Evaluating Bias in LLMs for Job-Resume Matching: Gender, Race, and Education
Hayate Iso, Pouya Pezeshkpour, Nikita Bhutani, Estevam Hruschka
TL;DR
This work assesses fairness in LLM-driven job-resume matching within the U.S. and English context by systematically manipulating candidate demographics (gender, race) and educational background across 40 occupations, 12 models, and a large synthetic variant space. Using a 1–10 matching score and ROC AUC evaluation, it shows that explicit biases against gender and race have diminished in recent models, while implicit biases related to educational prestige persist. The study highlights the need for continuous fairness auditing and advanced mitigation strategies to prevent biased hiring outcomes in real-world HR deployments. The findings have practical implications for industry practitioners seeking equitable AI-powered recruitment and for researchers developing robust bias mitigation techniques.
Abstract
Large Language Models (LLMs) offer the potential to automate hiring by matching job descriptions with candidate resumes, streamlining recruitment processes, and reducing operational costs. However, biases inherent in these models may lead to unfair hiring practices, reinforcing societal prejudices and undermining workplace diversity.
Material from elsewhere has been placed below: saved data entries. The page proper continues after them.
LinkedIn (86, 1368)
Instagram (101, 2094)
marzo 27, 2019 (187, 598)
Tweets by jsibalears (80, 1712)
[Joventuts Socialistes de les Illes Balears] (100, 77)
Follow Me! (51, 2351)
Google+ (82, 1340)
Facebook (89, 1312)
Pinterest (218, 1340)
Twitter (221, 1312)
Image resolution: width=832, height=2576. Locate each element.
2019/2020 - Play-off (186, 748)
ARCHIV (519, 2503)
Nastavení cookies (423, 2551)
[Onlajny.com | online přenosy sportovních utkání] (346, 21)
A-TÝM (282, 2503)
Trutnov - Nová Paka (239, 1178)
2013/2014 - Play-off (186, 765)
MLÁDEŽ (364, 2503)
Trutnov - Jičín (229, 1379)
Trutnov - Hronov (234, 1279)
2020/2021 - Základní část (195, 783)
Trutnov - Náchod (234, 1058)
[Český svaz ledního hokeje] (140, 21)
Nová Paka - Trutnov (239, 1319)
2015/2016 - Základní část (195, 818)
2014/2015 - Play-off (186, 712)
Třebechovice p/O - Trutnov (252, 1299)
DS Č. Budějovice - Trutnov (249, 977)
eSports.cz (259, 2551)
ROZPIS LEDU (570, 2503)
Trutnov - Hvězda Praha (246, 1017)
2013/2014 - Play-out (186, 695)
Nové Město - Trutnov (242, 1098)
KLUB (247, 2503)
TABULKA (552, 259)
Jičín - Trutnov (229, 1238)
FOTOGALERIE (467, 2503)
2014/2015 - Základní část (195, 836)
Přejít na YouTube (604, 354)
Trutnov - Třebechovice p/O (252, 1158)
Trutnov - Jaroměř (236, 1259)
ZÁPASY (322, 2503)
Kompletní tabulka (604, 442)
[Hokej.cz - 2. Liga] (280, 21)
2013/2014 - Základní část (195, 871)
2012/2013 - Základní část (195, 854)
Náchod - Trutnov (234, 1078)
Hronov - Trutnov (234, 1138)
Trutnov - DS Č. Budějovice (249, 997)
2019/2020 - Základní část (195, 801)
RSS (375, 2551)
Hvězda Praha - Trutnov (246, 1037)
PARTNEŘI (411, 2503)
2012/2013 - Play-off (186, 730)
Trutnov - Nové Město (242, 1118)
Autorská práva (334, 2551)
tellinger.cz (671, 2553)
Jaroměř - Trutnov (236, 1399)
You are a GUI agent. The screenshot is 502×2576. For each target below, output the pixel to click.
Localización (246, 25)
This study examines the performance and fairness of LLMs in job-resume matching tasks within the English language and U.S. context. It evaluates how factors such as gender, race, and educational background influence model decisions, providing critical insights into the fairness and reliability of LLMs in HR applications. Our findings indicate that while recent models have reduced biases related to explicit attributes like gender and race, implicit biases concerning educational background remain significant. These results highlight the need for ongoing evaluation and the development of advanced bias mitigation strategies to ensure equitable hiring practices when using LLMs in industry settings.